October 21, 2020
WHAT STRIKES A CHORD
Photography by Jose Marco Lull
Interview by Melanie Meggs
With a camera in hand, Jose Marco Lull has been on a journey of visual exploration for more than three decades. Since the early days of taking photographs of friends and family and capturing the beauty of his travels, he has developed a keen eye for detail and spontaneity. After a break from photography, Lull has returned to his passion with an enthusiasm for street photography, immersing himself into the bustling hustle of big city streets and uncovering the unique stories and characters that lie beneath its surface. Now based in Valencia, Spain, Lull is a self-taught photographer whose work is focused on capturing the spirit of the people and places he visits, one frame at a time.
“The human element. I try to include it in almost all my photographs. Photography for me is life, and the human element makes it even more alive.”
IN CONVERSATION WITH JOSE MARCO LULL
TPL: Jose please tell us more about yourself. When did you start getting in to photography?
JML: I am a 57-year-old self-taught amateur photographer living in Valencia. Until the age of 40 I was working in photo labs and doing some reportages on my own. Now I work as a civil servant in the Valencian Government Administration. I bought my first camera at age 20, a second-hand Nikon F2 that I still have and since then I have been taking photos, mostly travel photography, nature and some underwater photography as well. The switch to digital photography was a bit traumatic for me and I did not take photos for several years. Later in 2016 I bought a Fuji X series and started doing street photography, something that I had always liked but never done until then. Now it is almost the only genre that I practice.
TPL: Where do you find your inspiration?
JML: There is nothing in particular that is my source of inspiration. I see a lot of photography, the internet, books, exhibitions...I guess it is a mixture of all those impressions that remain in my head.
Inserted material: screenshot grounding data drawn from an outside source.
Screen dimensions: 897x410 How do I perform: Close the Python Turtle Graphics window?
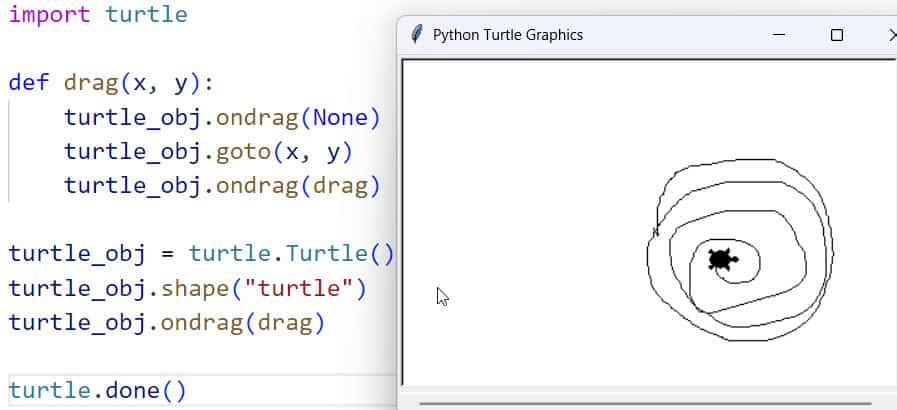[890, 35]
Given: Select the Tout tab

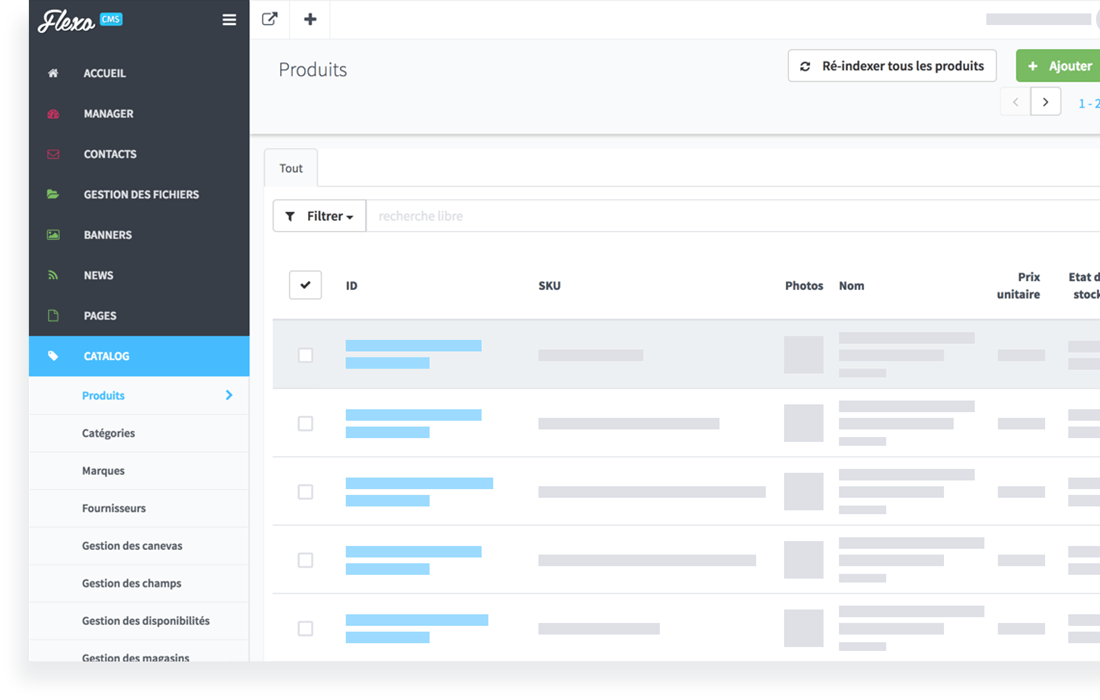Looking at the screenshot, I should click(x=291, y=168).
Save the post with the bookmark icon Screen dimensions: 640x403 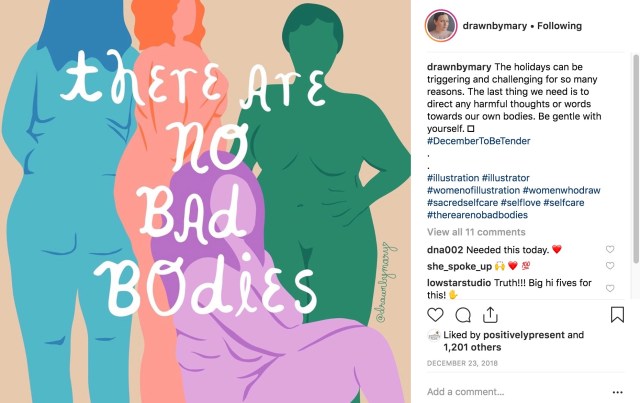tap(617, 315)
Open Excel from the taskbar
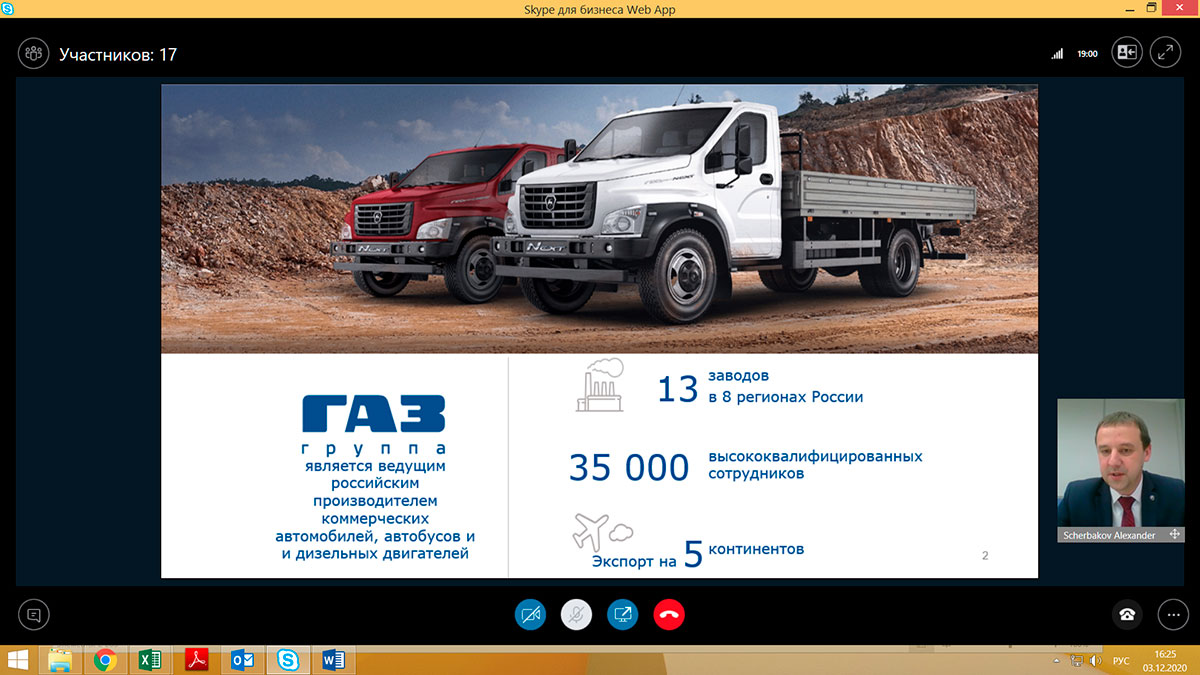Viewport: 1200px width, 675px height. pos(150,660)
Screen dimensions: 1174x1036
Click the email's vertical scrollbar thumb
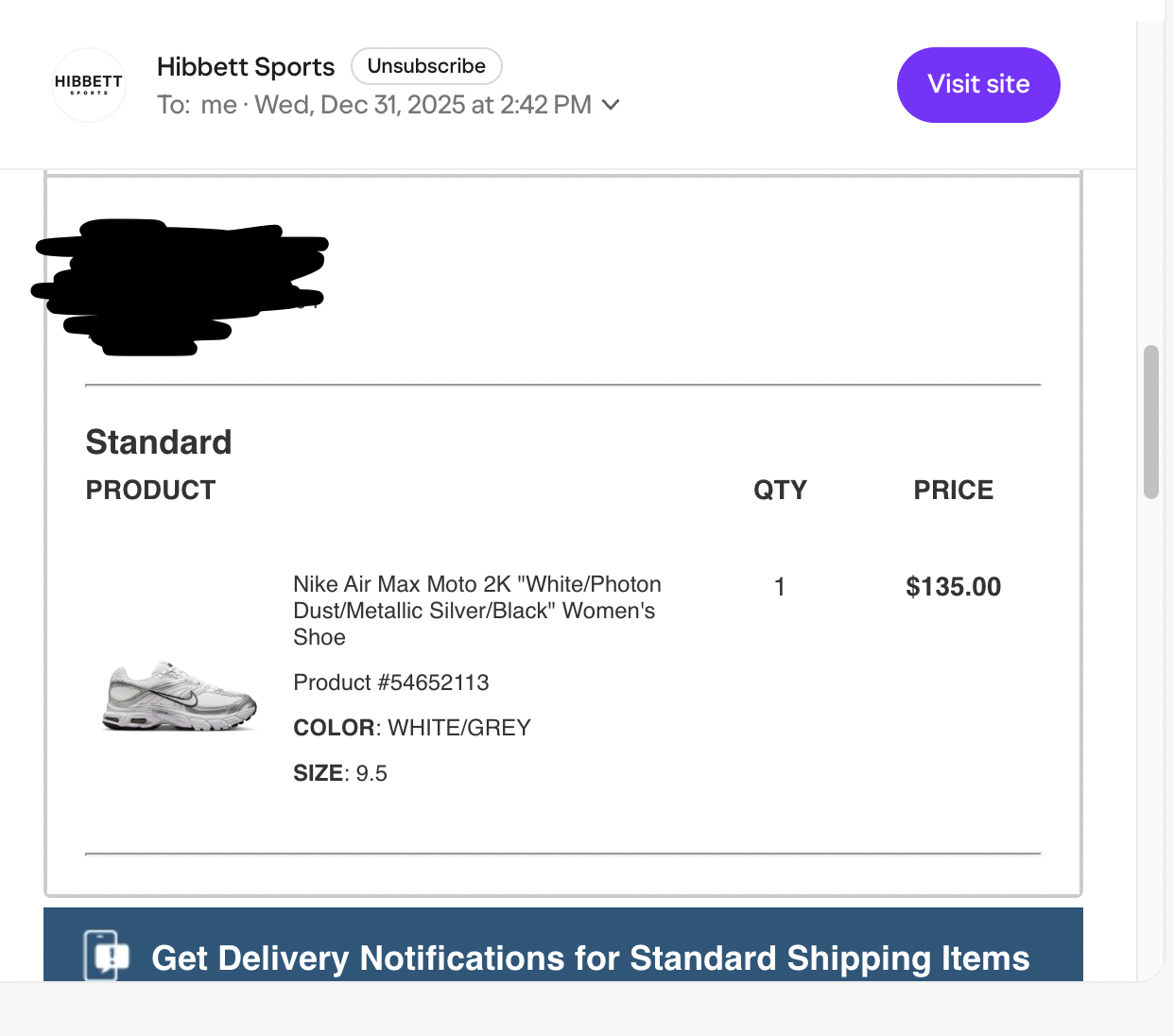[1150, 422]
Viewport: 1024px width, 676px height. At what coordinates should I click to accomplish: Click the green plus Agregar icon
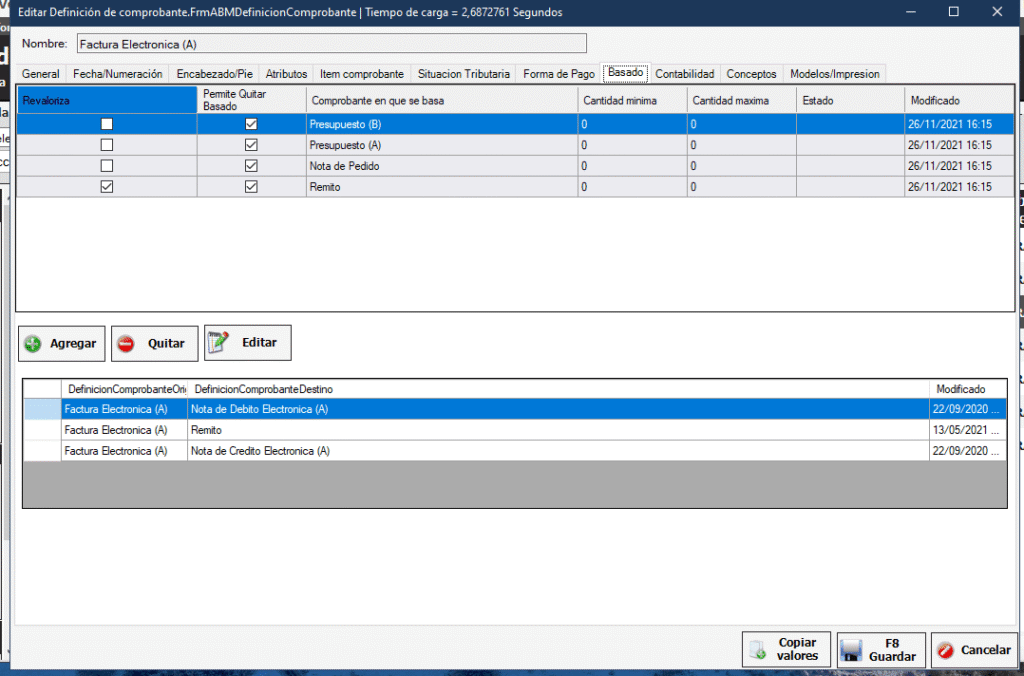[x=33, y=344]
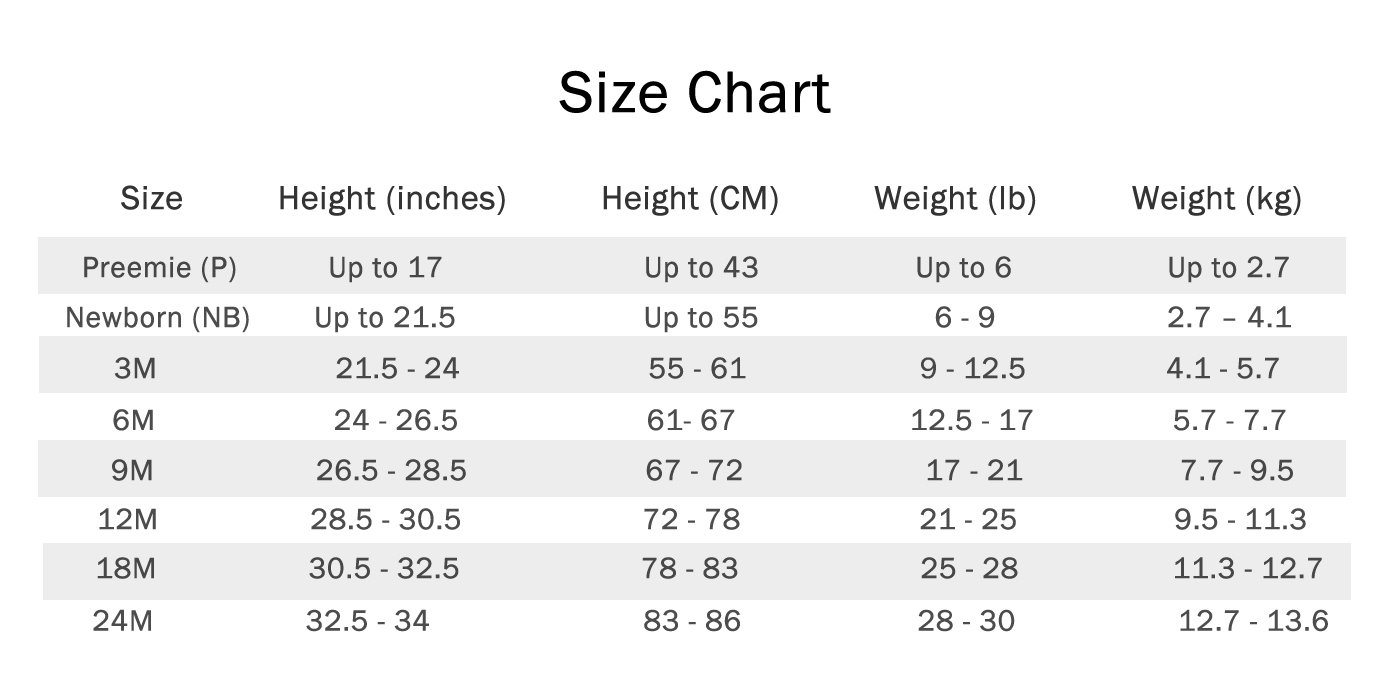Select the 9M size label
Screen dimensions: 1400x700
(133, 470)
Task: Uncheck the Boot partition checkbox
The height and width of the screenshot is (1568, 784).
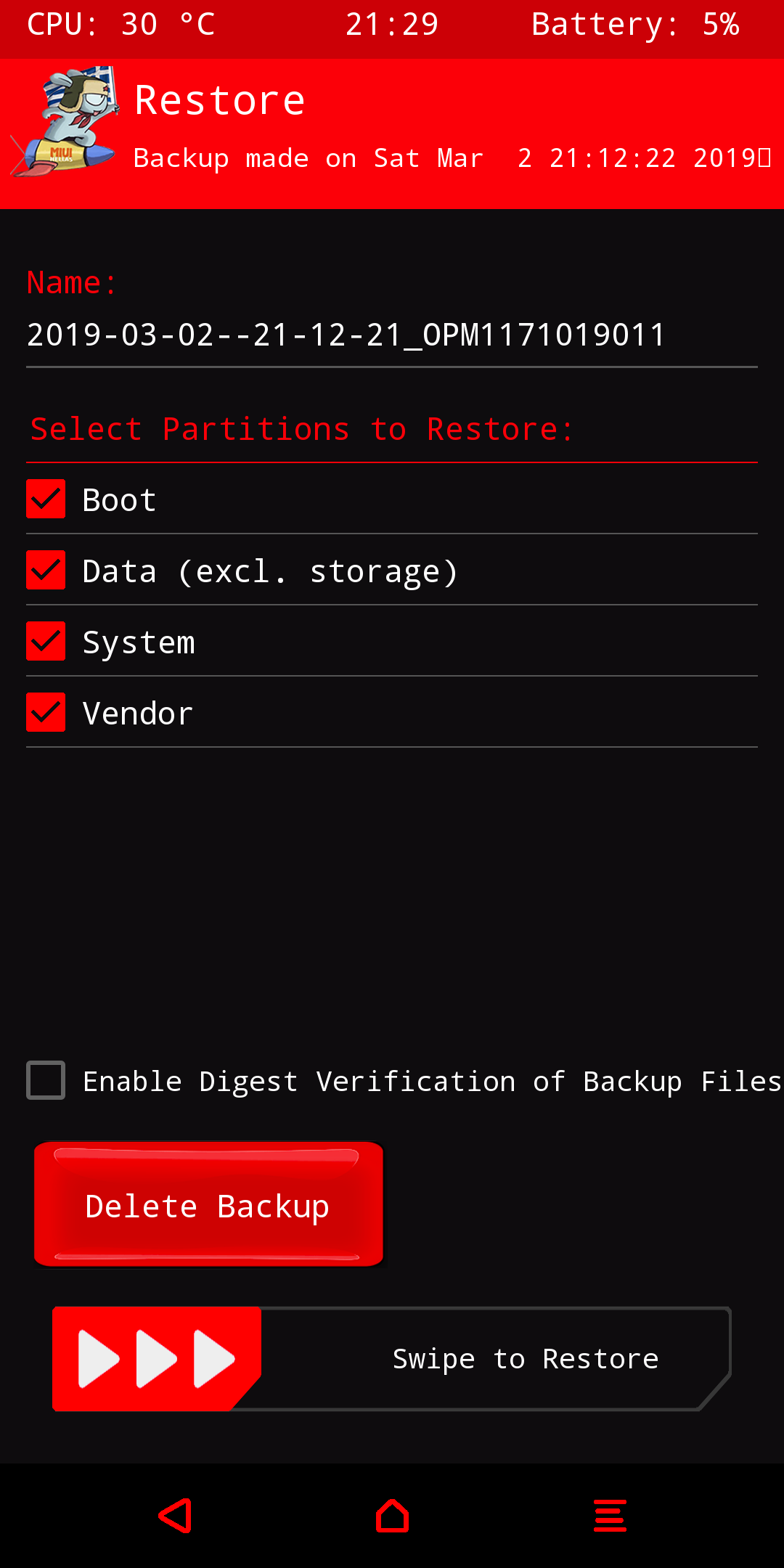Action: click(46, 499)
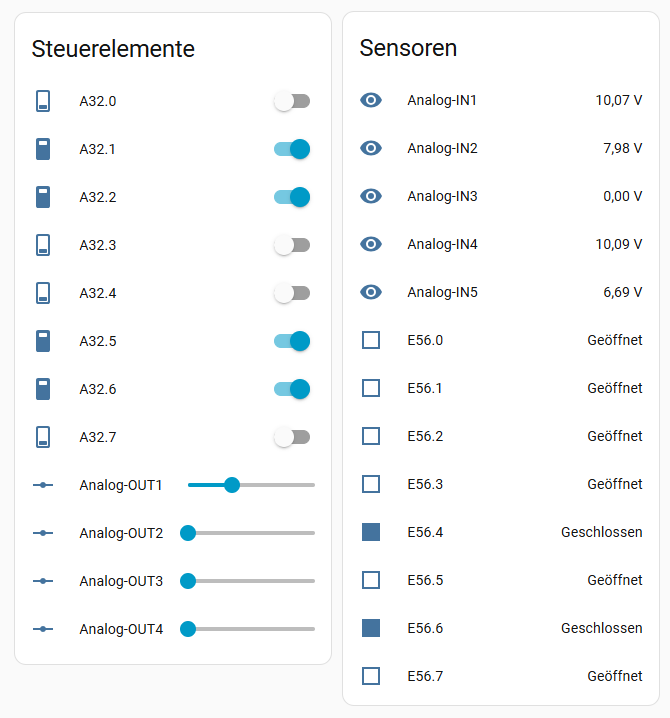Turn on the A32.3 switch
Screen dimensions: 670x718
(x=292, y=245)
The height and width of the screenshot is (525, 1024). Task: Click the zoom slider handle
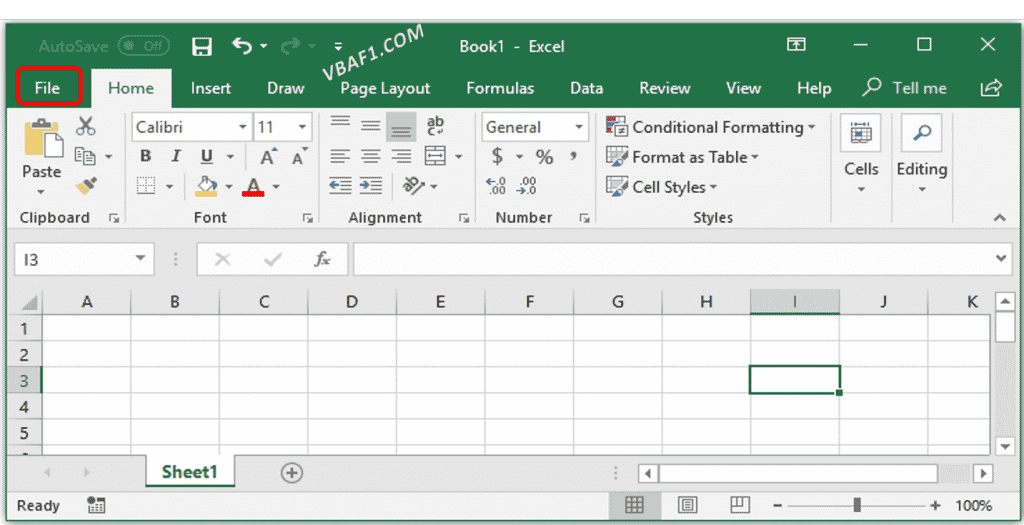[x=857, y=505]
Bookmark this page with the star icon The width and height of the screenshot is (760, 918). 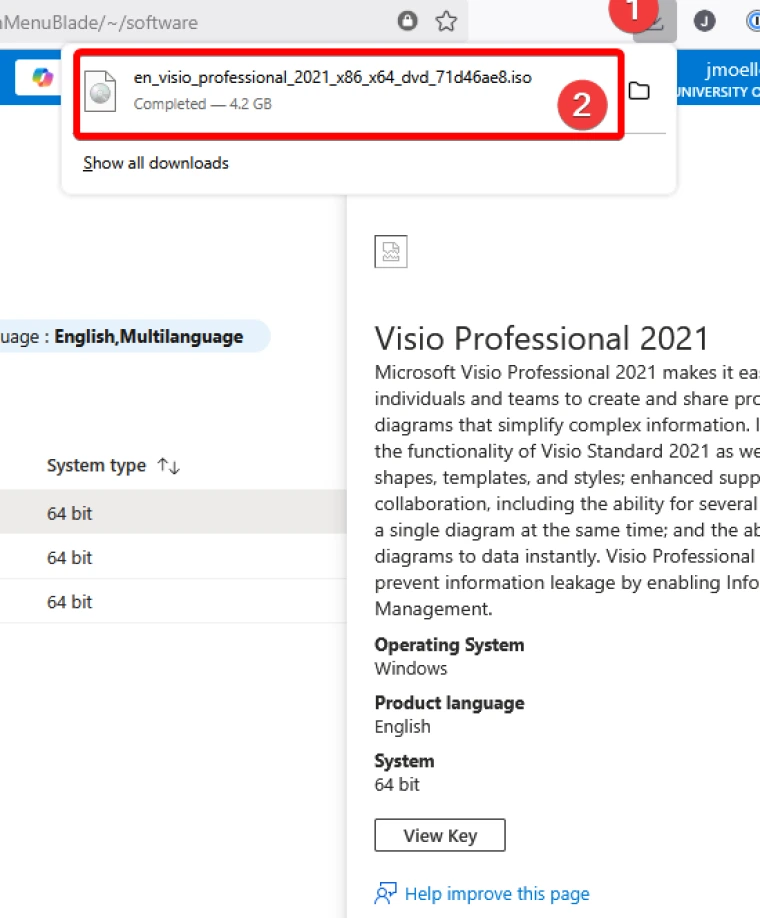point(446,21)
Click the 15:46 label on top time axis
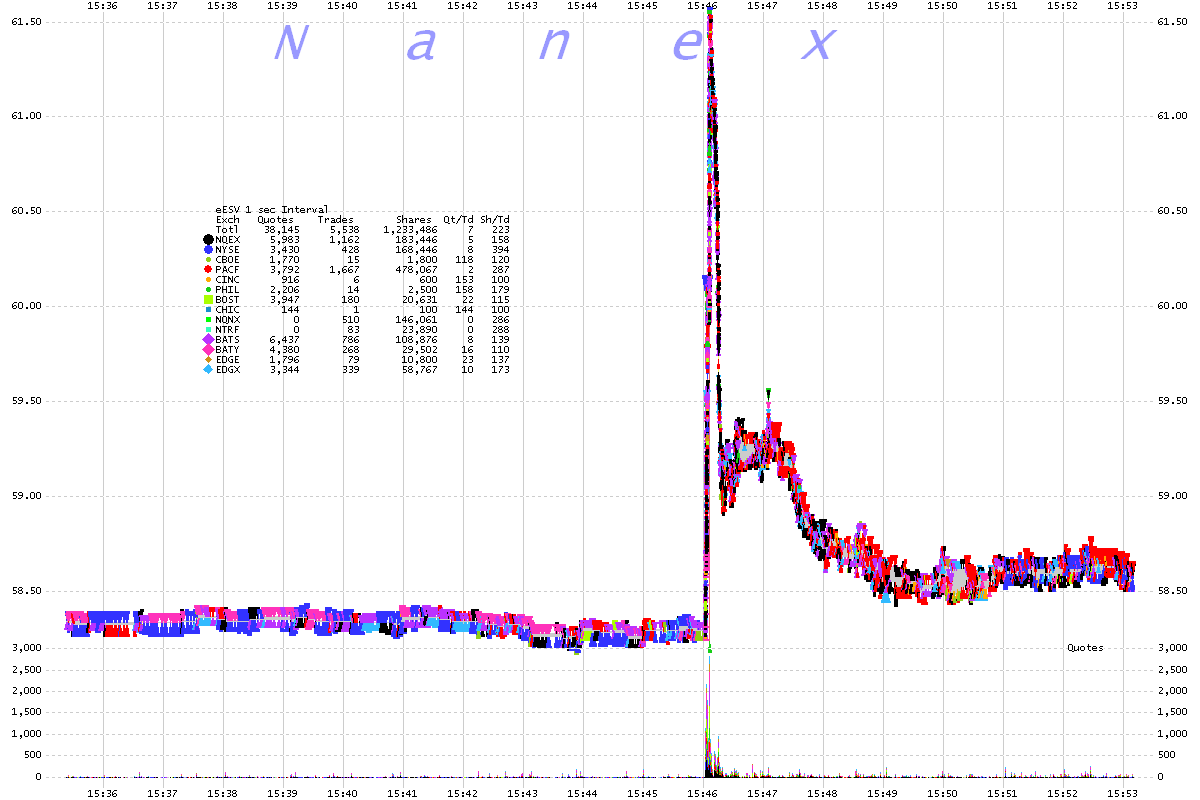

TPL: Is there anything you want to express through your photography? And what are some of the elements you always try to include in your photographs?
JML: I don't want to express anything in particular with my photography. I think that a good photo is the one that causes an impact, a strong emotional reaction in the viewer, be it laughter, grief, guilt, astonishment...if I succeed, I am satisfied.
TPL: Do you prefer to shoot alone or with friends?
JML: I prefer to go out to take photos alone, you are more focused on what you do. Photography is like a form of meditation for me. You go out into the street and your mind stops thinking, you are only attentive to what is happening around you and you try to capture the moment where everything comes together. Although sometimes it is good to have someone with you, sometimes you go unnoticed if you are in company.
TPL: Who are your favourite artists and photographers?
JML: I have been inspired by many authors but especially the "classics", Cartier-Bresson, Garry Winogrand, Elliott Erwitt (I love Erwitt) Robert Frank, Vivian Maier, Jill Freedman...the great documentary maker Sebastiao Salgado...an endless list! Spaniards like Ramón Masat, Pérez-Siquier, García Rodero, Koldo Chamorro...And photographers that I have discovered on Instagram such as Vineet Vohra, Cedric Roux, Eric Kogan, Nina Kling, Ximena Echague, Felicia Olivares...
Be yourself, everyone else is already taken. - Oscar Wilde
TPL: Where is your favourite place to photograph?
JML: Although "everything can be photographed" and inspiration can arise anywhere, my favourite place is the streets of big cities. I like that mix of diverse people and the great amount of stimuli that you have around you in a big city.
TPL: How does the equipment you use help you in achieving your vision in your photography? Do you have a preferred lens/focal length? What would you say to someone wanting to start out in your genre of photography?
JML: I use Fuji X series cameras. I like them because of the lightness and quality of their lenses. I also like its vintage style. My favourite focal length (in full frame equivalent) is 50 mm. It allows me to be further away from the scene and not disturb the moment, I prefer to go unnoticed, but I also use the 28 mm when I need it.
I would advise someone starting out in street photography to always carry a camera with them, a small one with a fixed lens (I try to always carry my X100T with me), and to look at a lot of photography, painting, cinema, etc., and not to try to copy anyone, being yourself.
TPL: Are there any special projects you are currently working on that you would like to let everyone know about?
JML: I don't have any projects in mind. I am not much of a planner. I go out and photograph what at that moment "strikes a chord". Maybe later I can put together several photographs and form something that works as a whole. But I am not saying that in the future I will not (have a project).
TPL: What are some of your goals as an artist? Where do you see yourself or hope to see yourself in five years?
JML: My goal as an artist is to feel good about myself doing what I do and try to make others enjoy it. I do not try to transmit or tell anything with my photographs, I simply show the beauty of the everyday, of ordinary people, of those moments or instants that go unnoticed in the eyes of most people and that photography has the power to freeze in time and thus is able to show.
In five years I hope to be taking better photos than now, and publishing a book would be nice, but I think that will take more than five years.
TPL: "When I am not out photographing, I (like to)…
JML: I usually train Aikido, an international martial art to keep the mind relaxed and the body active."